§ **Your goal**:
Retype the stretch of material from the line containing "You are a GUI" through the line containing "point(379,28)" word for word, leaving the pictures out of your answer.

§ **Dataset entries**:
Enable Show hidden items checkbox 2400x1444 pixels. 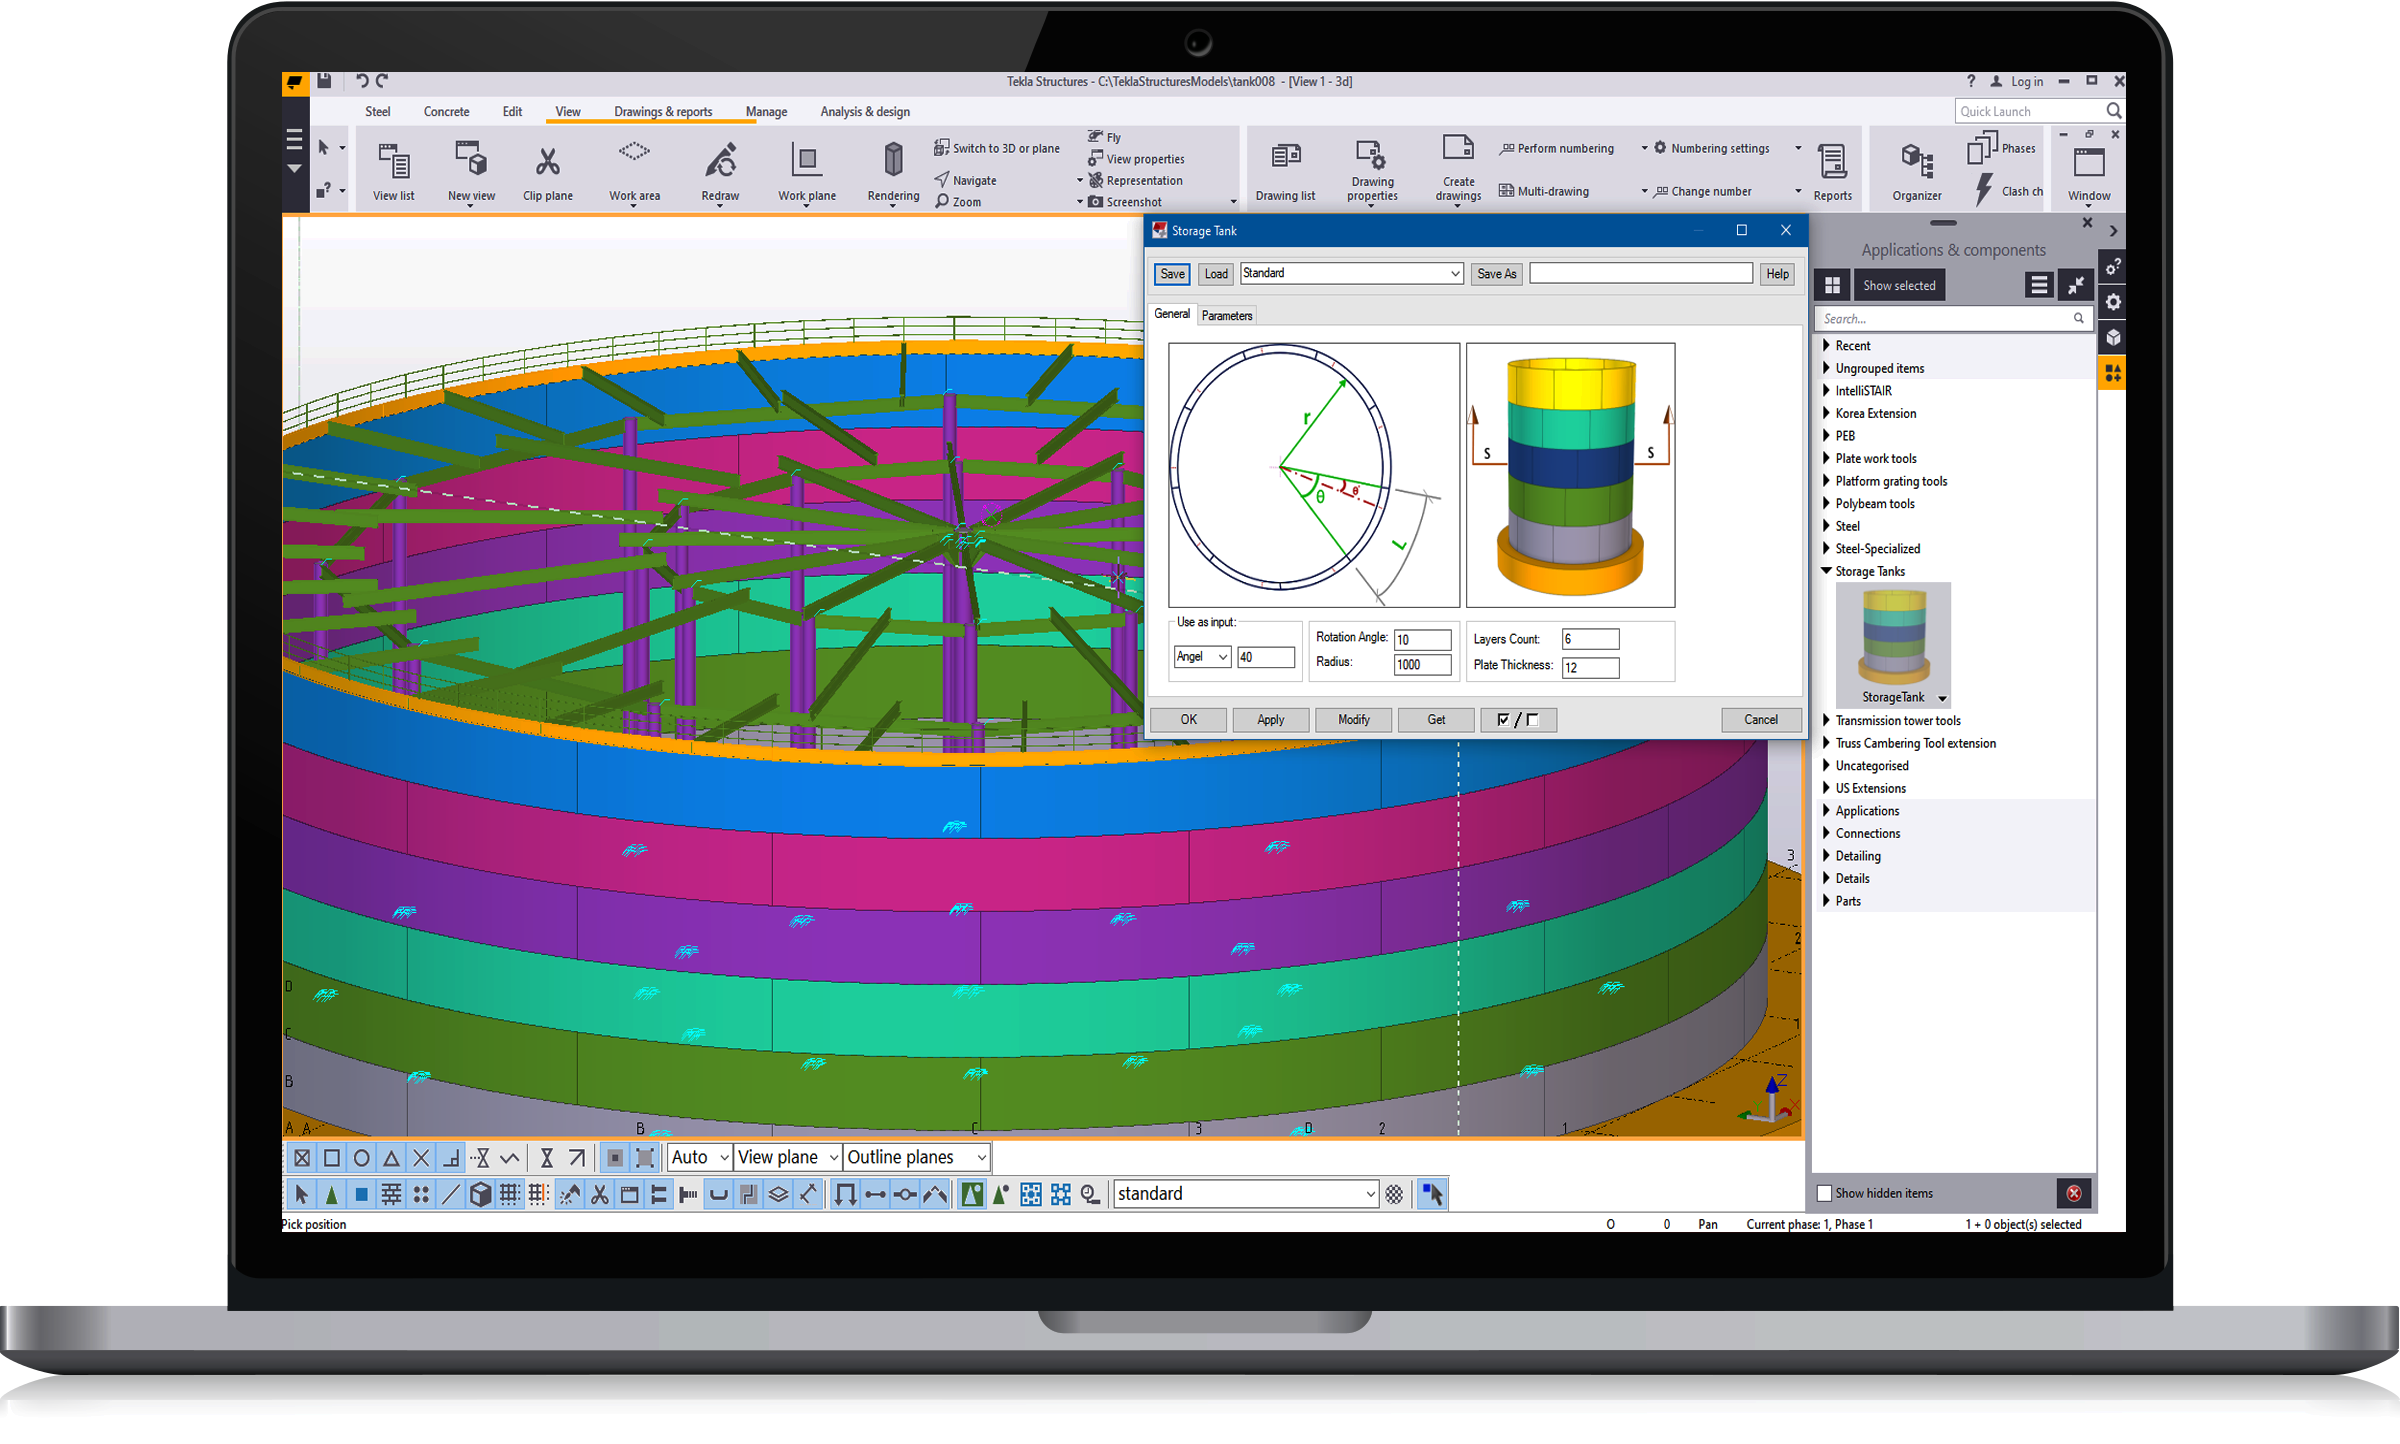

...

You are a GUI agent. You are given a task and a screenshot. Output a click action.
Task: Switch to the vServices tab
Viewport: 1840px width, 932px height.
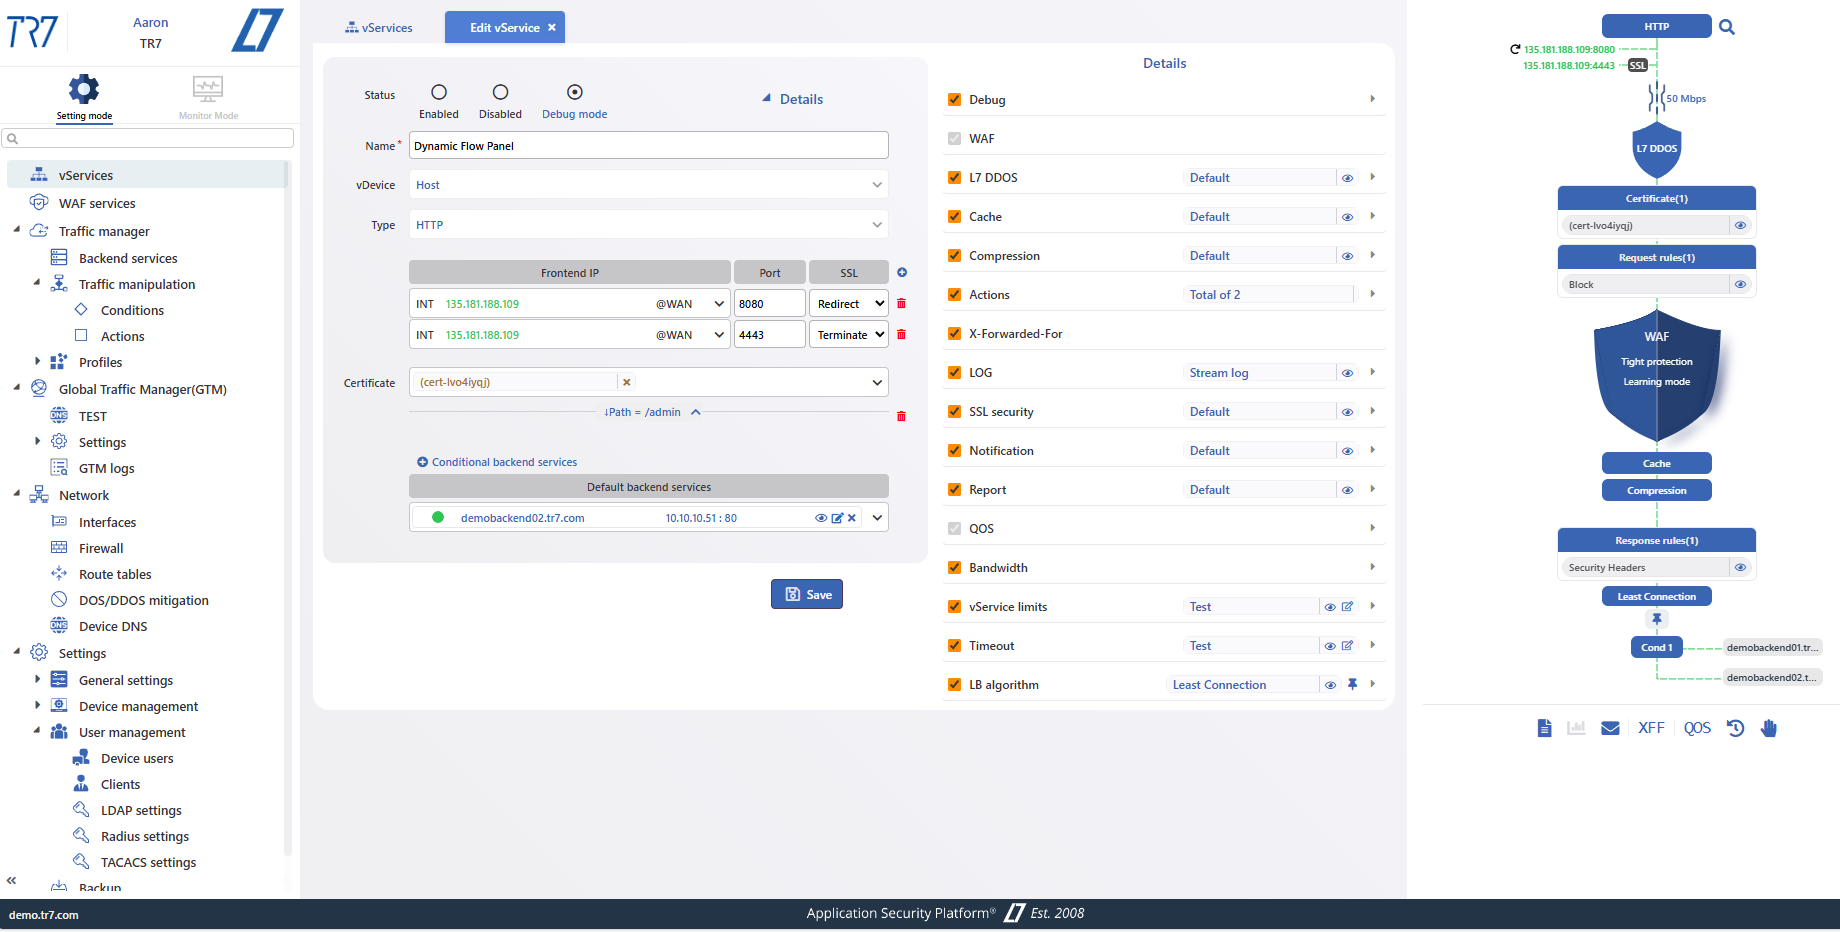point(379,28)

§ **Answer to the task**:
You are a GUI agent. You are given a task and a screenshot. Output a click action.
Task: Switch to the vServices tab
Viewport: 1840px width, 932px height.
point(379,28)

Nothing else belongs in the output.